Celebryta skoczył na bungee, trzymając dwuletnią córkę na rękach. W dodatku nie miała kasku
Malezyjski celebryta Redha Rozlan opublikował w sieci nagranie swojego skoku na bungee z mostu o wysokości 60 metrów. Mężczyzna spadał obejmując rękami dwuletnią córkę, która była do niego przypięta specjalną uprzężą. Dziewczynka nie miała jednak na głowie kasku ochronnego. Film wywołał oburzenie internautów. Możliwe też, że ojcu zostaną postawione zarzuty za narażenie dziecka.
Po skoku ojciec i dziecko zawiśli około 10 metrów nad rzeką z kamienistym dnem w miejscowości Kuala Kuba Bharu, 70 kilometrów od stolicy Malezji.
Nagranie błyskawicznie zyskało ogromną popularność w sieci.
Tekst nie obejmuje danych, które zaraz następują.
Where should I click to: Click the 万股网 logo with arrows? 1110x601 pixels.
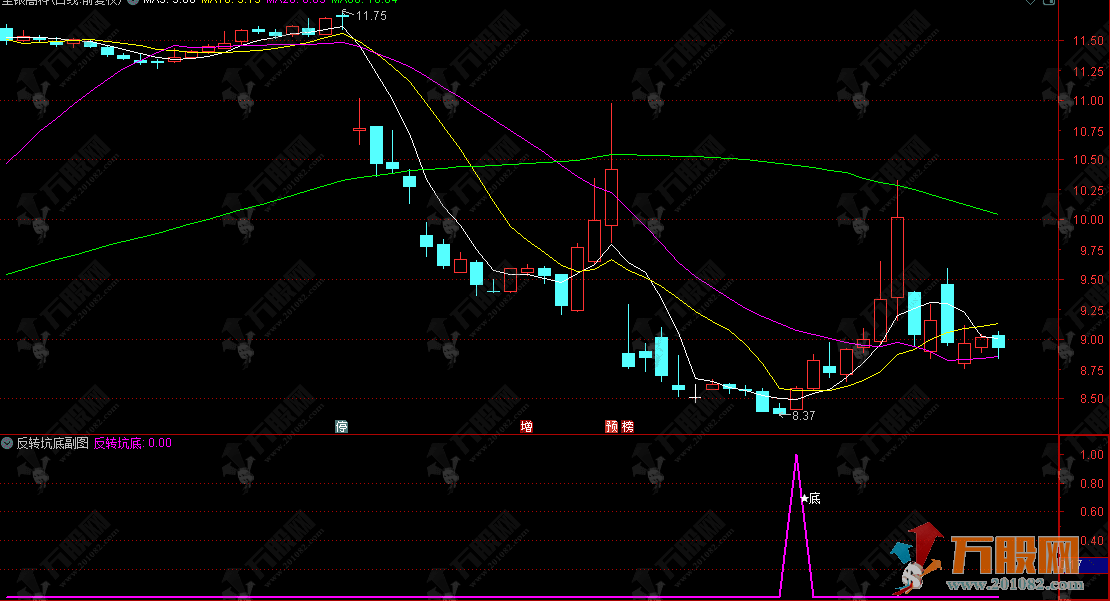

Zostało udostępnione ponad 3,5 tys. razy i doczekało się już ponad 300 tys. wyświetleń.
Internauci w większości krytycznie oceniali zachowanie ojca, który ich zdaniem naraził dziecko na niebezpieczeństwo. Mężczyzna nie zgadza się z tymi zarzutami. Twierdzi, że dziewczynka była zachwycona skokiem i chciała go nawet powtórzyć.
"Sama chciała skoczyć"
- Mekka sama chciała skoczyć. Miała na głowie kask, ale nie widać go na filmie - tak tłumaczył się Redha Rozlan.
Niewykluczone, że rodzice, ale także organizatorzy skoku, mogą teraz odpowiedzieć za narażenie dziecka na niebezpieczną sytuację, która może spowodować fizyczne lub emocjonalne obrażenia.
- Nigdy nie słyszałem o przypadku, żeby tak małemu dziecku pozwolono na niebezpieczny sport. Rodzicowi zabrakło właściwego osądu sytuacji - powiedział Goh Siu Lin, prawnik zajmujący się przepisami dotyczącymi praw osób nieletnich.
Firma, która zorganizowała skok zapewnia, że sprzęt był sprawdzony i dochowano wszelkich procedur bezpieczeństwa.